Description of the task
Can you find every line in the listing below that contains the string "target" and copy each one out? Case counts.

──────────────────────────────

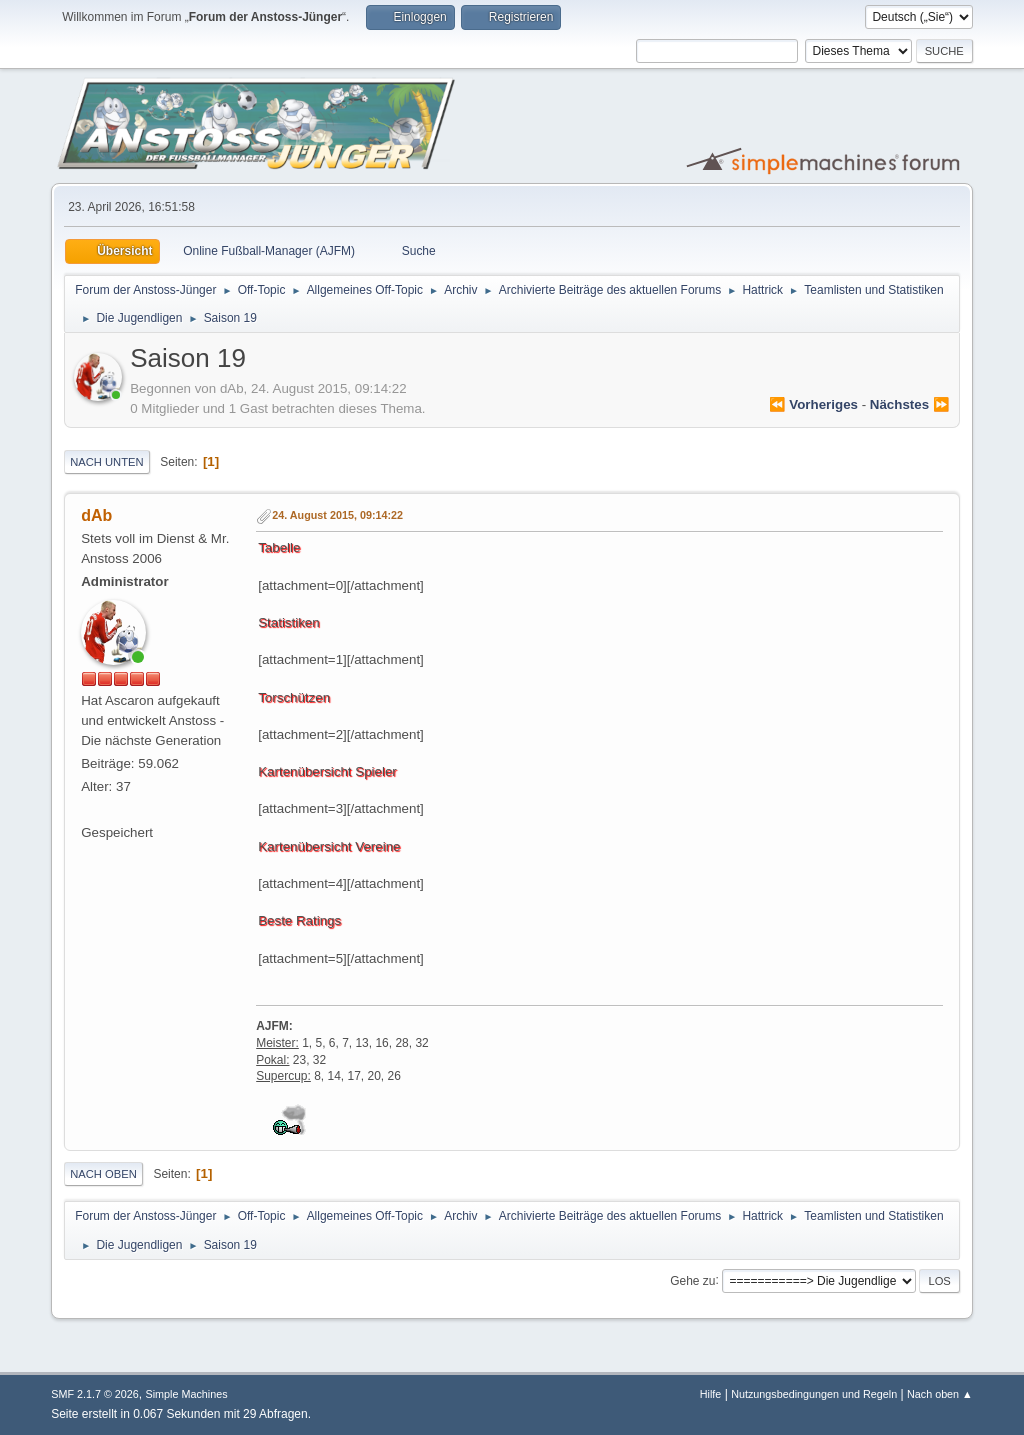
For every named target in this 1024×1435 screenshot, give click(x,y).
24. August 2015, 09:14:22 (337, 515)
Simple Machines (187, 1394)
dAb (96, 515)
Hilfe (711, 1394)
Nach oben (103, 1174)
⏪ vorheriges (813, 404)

──────────────────────────────

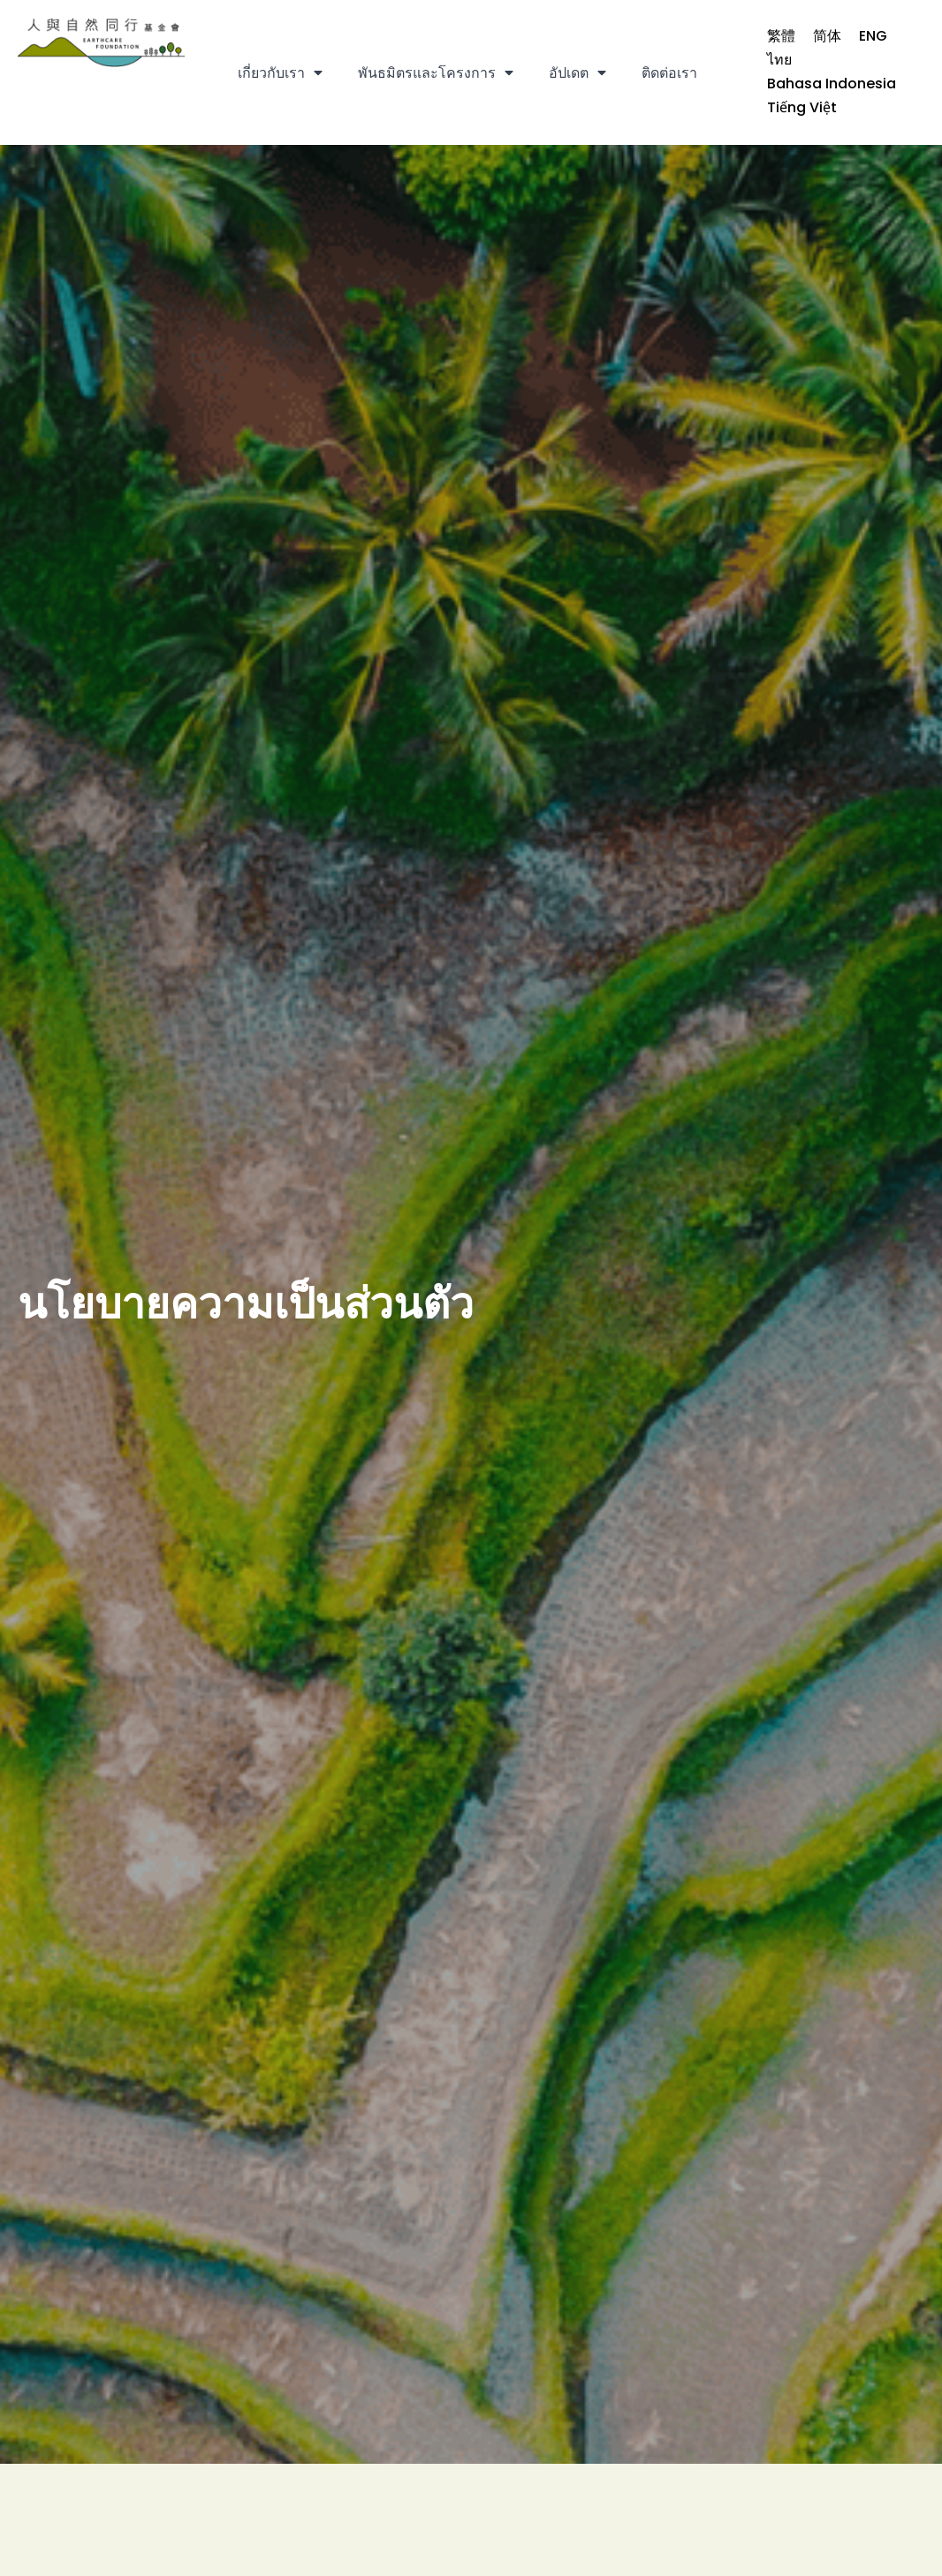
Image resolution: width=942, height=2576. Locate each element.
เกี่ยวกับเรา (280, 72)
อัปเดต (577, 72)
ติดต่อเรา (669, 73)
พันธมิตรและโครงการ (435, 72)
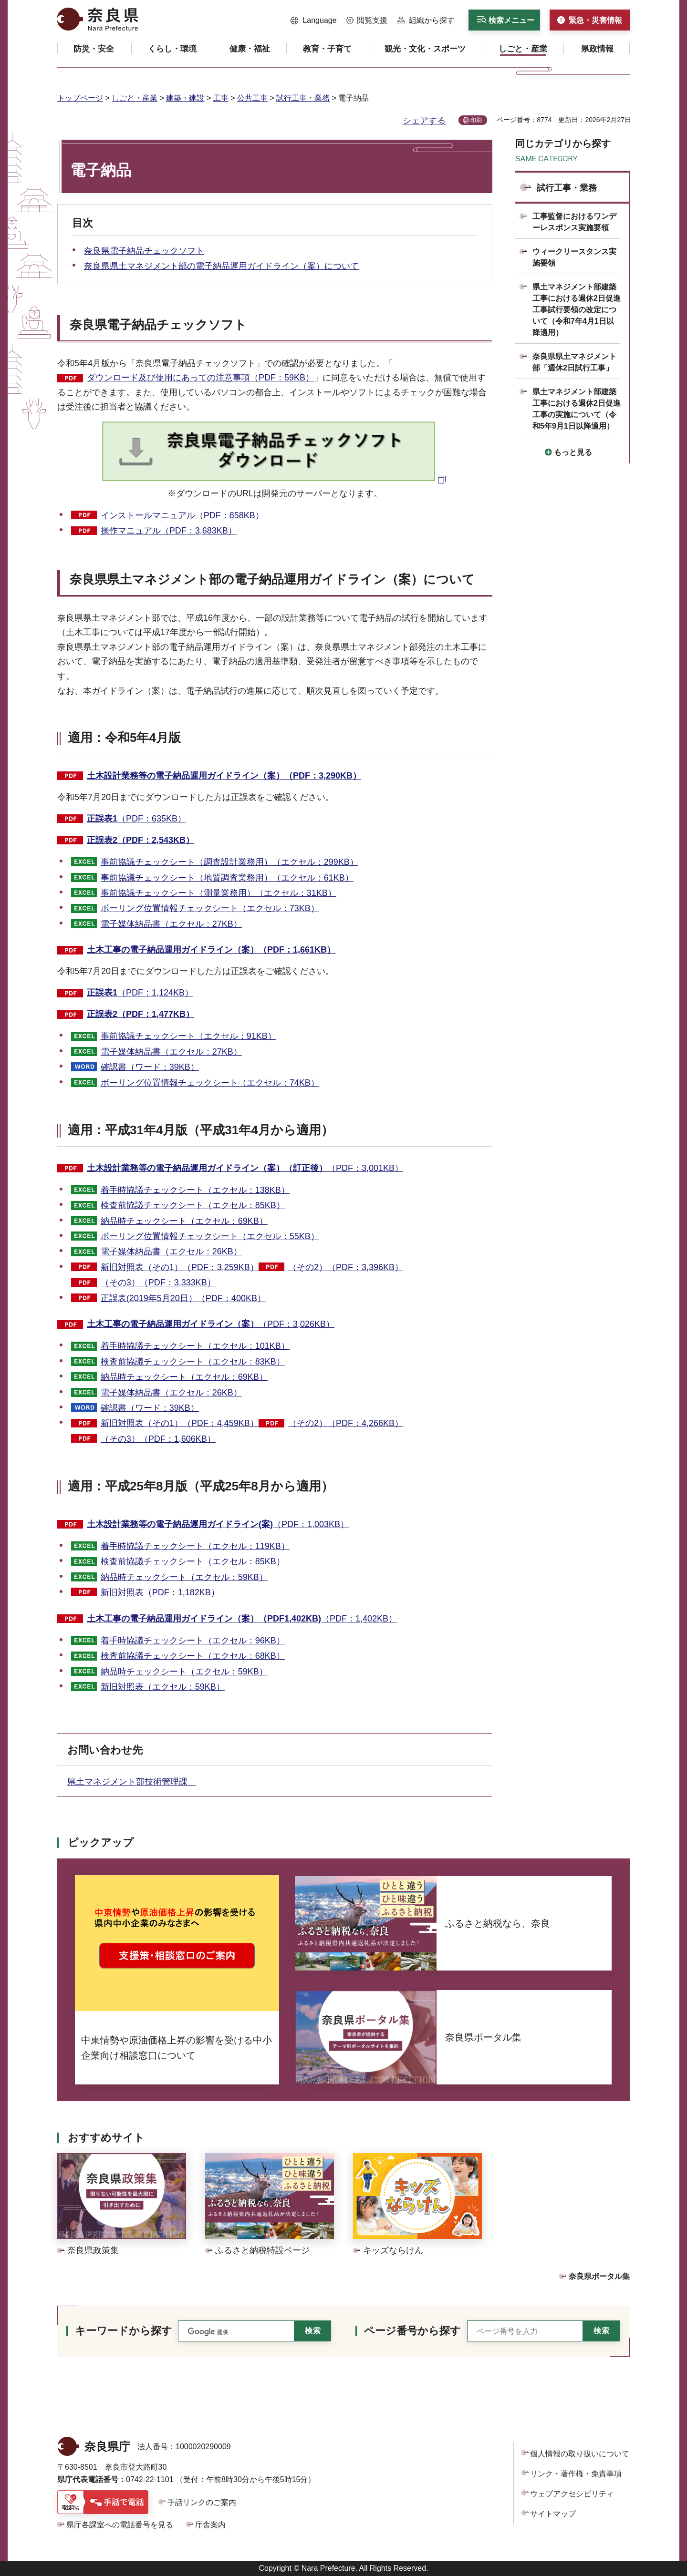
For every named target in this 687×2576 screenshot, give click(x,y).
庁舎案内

──────────────────────────────

Solution to this problem
For every named target in this 1024×1435 screenshot, give click(x,y).
For every named target in this 687×2576 screenshot, give click(x,y).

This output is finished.